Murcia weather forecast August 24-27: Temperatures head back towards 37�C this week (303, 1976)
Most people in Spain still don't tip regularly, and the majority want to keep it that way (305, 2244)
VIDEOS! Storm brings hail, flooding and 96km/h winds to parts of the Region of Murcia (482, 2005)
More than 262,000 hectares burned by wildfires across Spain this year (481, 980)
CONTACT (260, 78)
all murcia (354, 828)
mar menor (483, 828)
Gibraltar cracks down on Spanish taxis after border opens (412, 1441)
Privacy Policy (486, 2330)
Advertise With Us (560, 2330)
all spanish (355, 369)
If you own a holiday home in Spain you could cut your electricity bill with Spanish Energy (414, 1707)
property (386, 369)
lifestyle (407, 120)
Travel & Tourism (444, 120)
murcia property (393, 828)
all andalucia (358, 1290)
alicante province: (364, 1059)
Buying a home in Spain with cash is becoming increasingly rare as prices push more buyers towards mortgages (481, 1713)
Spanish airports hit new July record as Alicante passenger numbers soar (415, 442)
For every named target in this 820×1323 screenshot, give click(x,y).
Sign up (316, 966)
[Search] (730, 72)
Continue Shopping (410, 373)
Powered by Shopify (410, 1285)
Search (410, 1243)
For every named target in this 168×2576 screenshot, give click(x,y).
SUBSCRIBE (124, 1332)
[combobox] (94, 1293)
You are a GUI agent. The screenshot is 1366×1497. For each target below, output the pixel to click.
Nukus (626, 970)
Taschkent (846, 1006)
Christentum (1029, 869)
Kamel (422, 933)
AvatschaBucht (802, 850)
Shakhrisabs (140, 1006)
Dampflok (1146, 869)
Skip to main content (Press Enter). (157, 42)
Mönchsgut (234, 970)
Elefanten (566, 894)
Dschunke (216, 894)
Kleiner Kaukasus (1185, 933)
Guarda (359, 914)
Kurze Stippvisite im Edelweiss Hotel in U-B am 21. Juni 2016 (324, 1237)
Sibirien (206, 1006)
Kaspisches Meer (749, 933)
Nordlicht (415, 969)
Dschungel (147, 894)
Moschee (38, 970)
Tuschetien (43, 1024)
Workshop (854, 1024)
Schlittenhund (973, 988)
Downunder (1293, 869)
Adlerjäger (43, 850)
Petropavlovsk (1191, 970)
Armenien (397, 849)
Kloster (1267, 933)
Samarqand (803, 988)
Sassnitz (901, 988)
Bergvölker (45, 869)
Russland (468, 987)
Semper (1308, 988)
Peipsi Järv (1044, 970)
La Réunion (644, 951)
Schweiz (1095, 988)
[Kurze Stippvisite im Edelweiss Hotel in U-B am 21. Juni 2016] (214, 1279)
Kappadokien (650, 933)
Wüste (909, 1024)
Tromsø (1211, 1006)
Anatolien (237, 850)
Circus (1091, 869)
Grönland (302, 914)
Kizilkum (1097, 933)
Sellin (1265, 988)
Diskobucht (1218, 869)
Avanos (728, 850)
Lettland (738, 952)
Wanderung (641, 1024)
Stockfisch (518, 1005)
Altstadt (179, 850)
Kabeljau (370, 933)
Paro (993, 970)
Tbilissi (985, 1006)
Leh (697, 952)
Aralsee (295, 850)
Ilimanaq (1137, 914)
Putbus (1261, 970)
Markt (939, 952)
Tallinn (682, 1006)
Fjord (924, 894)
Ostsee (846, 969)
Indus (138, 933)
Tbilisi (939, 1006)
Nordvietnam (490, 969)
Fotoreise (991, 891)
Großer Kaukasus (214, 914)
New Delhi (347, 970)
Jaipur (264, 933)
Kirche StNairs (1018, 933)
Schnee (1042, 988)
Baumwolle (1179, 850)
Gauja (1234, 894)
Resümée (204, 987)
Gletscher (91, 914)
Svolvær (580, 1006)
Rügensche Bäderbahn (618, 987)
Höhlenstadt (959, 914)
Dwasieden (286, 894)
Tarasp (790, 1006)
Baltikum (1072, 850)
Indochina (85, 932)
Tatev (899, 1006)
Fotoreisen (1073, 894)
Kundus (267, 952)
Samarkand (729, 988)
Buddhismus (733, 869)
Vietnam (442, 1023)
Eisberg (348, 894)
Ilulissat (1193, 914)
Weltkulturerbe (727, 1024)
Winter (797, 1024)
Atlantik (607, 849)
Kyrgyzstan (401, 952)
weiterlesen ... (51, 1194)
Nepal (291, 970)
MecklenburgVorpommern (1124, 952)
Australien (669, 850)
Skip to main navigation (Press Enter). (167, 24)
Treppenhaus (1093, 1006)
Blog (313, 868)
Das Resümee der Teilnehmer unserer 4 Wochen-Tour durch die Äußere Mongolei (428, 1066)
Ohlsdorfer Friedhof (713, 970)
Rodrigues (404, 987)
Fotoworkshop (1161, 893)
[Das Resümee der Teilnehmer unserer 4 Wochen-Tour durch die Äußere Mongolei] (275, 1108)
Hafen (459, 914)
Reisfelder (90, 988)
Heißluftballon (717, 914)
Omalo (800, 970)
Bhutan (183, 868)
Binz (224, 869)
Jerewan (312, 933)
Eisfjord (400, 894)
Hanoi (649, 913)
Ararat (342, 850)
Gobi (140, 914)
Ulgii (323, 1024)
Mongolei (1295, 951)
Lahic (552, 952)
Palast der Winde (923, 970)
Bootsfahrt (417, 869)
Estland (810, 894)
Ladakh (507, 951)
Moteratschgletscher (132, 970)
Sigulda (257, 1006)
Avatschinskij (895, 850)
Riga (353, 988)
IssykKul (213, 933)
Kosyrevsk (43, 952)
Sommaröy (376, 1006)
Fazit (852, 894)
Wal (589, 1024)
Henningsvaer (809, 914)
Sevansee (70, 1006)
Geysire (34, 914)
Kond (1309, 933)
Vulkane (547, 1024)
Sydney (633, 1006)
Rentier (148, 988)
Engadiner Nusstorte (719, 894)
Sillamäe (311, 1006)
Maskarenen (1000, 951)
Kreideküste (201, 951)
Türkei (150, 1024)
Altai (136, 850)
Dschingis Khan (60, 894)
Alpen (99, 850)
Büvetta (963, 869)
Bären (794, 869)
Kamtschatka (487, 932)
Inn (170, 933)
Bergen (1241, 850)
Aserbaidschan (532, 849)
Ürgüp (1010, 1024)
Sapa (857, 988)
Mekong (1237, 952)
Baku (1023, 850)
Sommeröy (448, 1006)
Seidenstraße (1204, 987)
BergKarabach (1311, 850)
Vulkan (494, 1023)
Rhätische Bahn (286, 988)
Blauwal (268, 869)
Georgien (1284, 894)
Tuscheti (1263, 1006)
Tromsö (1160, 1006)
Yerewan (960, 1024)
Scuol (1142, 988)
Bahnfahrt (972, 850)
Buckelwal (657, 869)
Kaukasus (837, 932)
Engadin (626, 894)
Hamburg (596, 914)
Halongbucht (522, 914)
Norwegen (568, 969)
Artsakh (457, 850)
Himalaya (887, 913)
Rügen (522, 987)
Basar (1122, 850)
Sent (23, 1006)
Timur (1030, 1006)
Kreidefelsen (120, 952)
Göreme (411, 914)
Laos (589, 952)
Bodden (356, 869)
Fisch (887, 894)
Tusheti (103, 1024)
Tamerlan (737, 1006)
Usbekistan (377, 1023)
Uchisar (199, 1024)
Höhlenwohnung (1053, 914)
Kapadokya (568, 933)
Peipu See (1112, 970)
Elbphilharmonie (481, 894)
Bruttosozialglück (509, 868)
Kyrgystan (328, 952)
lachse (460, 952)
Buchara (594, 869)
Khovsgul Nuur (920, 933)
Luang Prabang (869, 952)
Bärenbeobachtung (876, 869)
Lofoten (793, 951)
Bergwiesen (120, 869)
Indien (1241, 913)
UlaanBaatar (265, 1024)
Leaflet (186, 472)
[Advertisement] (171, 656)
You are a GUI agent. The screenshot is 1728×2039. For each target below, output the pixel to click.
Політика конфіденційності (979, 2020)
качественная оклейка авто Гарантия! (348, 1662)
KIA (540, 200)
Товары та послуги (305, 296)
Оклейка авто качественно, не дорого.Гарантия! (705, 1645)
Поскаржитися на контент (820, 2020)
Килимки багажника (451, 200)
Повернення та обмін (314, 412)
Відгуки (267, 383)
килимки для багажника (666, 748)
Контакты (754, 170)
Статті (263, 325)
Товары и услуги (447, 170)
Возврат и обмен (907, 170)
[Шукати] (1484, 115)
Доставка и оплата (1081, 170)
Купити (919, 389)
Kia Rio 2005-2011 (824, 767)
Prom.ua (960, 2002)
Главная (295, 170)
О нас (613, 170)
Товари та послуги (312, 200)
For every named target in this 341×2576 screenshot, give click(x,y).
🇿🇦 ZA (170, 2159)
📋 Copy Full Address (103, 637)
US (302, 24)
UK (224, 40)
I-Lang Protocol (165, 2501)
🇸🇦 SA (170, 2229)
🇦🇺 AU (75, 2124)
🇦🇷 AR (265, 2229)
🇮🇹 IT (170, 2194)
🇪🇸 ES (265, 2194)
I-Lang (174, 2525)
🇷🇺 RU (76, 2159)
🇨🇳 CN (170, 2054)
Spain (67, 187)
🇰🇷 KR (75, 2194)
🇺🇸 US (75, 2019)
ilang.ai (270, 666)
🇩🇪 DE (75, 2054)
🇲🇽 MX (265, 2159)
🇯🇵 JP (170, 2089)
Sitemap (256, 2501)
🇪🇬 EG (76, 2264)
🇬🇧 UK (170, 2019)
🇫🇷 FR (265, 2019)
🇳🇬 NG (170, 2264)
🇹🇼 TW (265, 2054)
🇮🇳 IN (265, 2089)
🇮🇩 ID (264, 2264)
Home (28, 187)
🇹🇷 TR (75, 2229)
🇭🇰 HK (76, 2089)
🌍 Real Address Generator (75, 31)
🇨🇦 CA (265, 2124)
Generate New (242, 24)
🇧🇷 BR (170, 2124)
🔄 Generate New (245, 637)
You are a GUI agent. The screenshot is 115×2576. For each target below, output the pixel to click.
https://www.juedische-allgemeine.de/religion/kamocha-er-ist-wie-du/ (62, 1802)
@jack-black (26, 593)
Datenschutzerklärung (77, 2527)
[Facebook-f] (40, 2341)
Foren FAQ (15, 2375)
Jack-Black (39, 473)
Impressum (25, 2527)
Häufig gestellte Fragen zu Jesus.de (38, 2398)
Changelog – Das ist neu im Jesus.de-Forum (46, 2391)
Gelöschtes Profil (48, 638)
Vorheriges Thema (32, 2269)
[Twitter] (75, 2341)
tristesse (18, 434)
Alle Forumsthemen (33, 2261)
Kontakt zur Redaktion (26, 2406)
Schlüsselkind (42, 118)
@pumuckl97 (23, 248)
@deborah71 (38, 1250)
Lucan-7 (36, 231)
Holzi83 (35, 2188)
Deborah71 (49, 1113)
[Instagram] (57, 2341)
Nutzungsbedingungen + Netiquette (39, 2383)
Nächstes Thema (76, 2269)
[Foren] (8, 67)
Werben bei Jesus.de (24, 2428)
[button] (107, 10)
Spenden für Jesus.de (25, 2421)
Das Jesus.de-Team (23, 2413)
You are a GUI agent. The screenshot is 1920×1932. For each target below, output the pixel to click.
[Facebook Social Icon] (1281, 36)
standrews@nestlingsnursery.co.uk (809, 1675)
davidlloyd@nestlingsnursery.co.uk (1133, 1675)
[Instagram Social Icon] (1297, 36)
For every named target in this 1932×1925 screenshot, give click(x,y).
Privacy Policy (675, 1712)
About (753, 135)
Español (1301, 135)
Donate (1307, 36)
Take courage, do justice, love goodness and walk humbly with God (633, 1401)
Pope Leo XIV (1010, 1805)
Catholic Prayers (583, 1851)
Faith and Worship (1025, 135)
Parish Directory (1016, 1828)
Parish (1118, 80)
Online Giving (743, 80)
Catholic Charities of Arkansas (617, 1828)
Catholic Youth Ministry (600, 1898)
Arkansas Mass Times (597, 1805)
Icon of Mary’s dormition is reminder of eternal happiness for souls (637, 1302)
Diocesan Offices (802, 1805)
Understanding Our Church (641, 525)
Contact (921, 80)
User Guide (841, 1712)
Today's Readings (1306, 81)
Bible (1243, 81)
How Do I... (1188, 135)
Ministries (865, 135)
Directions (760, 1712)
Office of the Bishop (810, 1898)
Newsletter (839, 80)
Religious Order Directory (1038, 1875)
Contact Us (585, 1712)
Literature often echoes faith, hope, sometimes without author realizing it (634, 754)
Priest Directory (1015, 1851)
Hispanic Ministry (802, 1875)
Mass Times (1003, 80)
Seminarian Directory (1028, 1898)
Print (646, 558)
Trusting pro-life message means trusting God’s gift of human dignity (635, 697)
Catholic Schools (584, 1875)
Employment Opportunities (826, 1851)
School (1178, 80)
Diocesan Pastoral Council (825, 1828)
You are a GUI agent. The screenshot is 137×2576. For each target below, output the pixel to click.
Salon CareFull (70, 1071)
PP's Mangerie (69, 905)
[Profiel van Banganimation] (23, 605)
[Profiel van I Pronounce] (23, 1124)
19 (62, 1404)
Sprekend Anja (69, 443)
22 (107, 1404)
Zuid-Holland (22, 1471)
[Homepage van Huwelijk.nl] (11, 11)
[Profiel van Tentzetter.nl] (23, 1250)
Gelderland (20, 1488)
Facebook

.....

- ACTIVITY:
Only one stretch of the entries above is wanted: the lines from the one containing "Rentier (148, 988)" through the one containing "BergKarabach (1311, 850)". Please reproduce it exactly.

- OUTPUT FOR THIS TASK:
Rentier (148, 988)
Engadiner Nusstorte (719, 894)
Sillamäe (311, 1006)
Maskarenen (1000, 951)
Kreideküste (201, 951)
Türkei (150, 1024)
Altai (136, 850)
Dschingis Khan (60, 894)
Alpen (99, 850)
Büvetta (963, 869)
Bären (794, 869)
Kamtschatka (487, 932)
Inn (170, 933)
Bergen (1241, 850)
Aserbaidschan (532, 849)
Ürgüp (1010, 1024)
Sapa (857, 988)
Mekong (1237, 952)
Baku (1023, 850)
Sommeröy (448, 1006)
Seidenstraße (1204, 987)
BergKarabach (1311, 850)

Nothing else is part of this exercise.